Underwater Retrogressive Slope Failure: Observations and Analyses
Publication: Journal of Geotechnical and Geoenvironmental Engineering
Volume 150, Issue 11
Abstract
This paper presents an analysis of an underwater retrogressive slope failure caused by the concurrent construction of a wharf access causeway and dredging near the end of the causeway for the wharf structure cofferdams. A cross section was developed along the causeway and analyzed to simulate the retrogressive slope failure using limit equilibrium analyses. The compound failure surface for the inverse stability analysis of each of the five retrogressive failure masses agrees with observations before, during, and after the failure. Soil stratigraphy is discussed and the mobilized undrained strength of the seabed clay underlying the causeway fill was estimated using an inverse analysis of each of the five failure masses. The inverse analysis shows that the concurrent dredging and causeway construction reduced the factor of safety (FoS) of the causeway underwater slope, which eventually initiated the retrogressive failure. The stability analyses show that the causeway construction contributed to the reduction of the FoS but dredging triggered the first slope failure, which started the retrogressive failure. Nevertheless, had dredging not occurred, a slope failure would still have occurred if the causeway construction had extended another 5 m from where the first slope failure occurred.
Practical Applications
There are several practical lessons from the slope failure discussed in this paper. First, in any slope modification, the existing soils in the area of construction should be sampled and tested. Engineers and owners should be cautious of construction methods that make implicit assumptions about soil strength and/or other engineering characteristics.
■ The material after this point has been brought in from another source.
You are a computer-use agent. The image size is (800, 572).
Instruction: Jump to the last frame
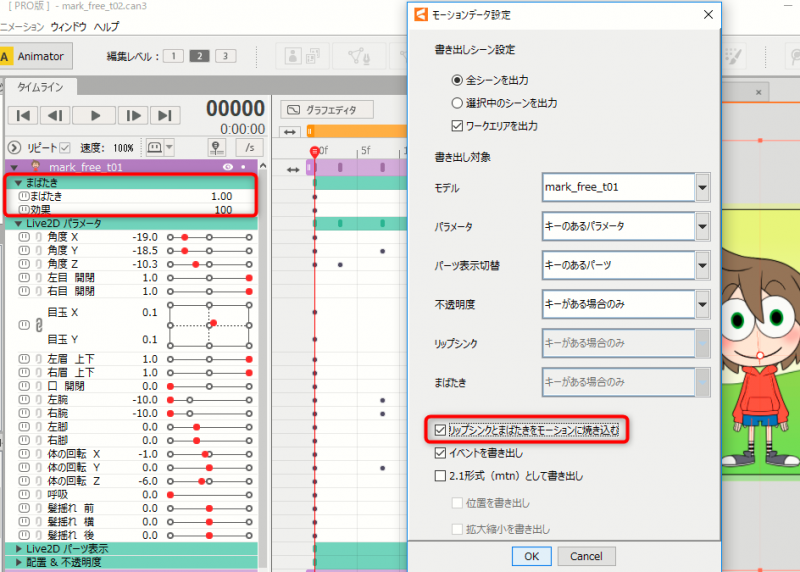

Even though gathering underwater geotechnical data is difficult, it is recommended to perform field tests to evaluate the shear strength of soil layers to perform slope stability analyses. Further, planned modifications to a slope that could destabilize it should be thoroughly analyzed, and such analyses should not be restricted to a circular failure surface. If possible, the construction sequence should be modified to reduce the extent to which the slope is destabilized. In this case, that would mean constructing the wharf before the causeway. Finally, construction should be monitored to verify that the proposed methods are working as intended. In this case, it was assumed that the rockfill would displace the marine clay when constructing the causeway. This should have been verified as filling progressed. Photographs of the dredged marine indicated a medium to medium stiff clay, which indicated that the clay was not as soft as anticipated.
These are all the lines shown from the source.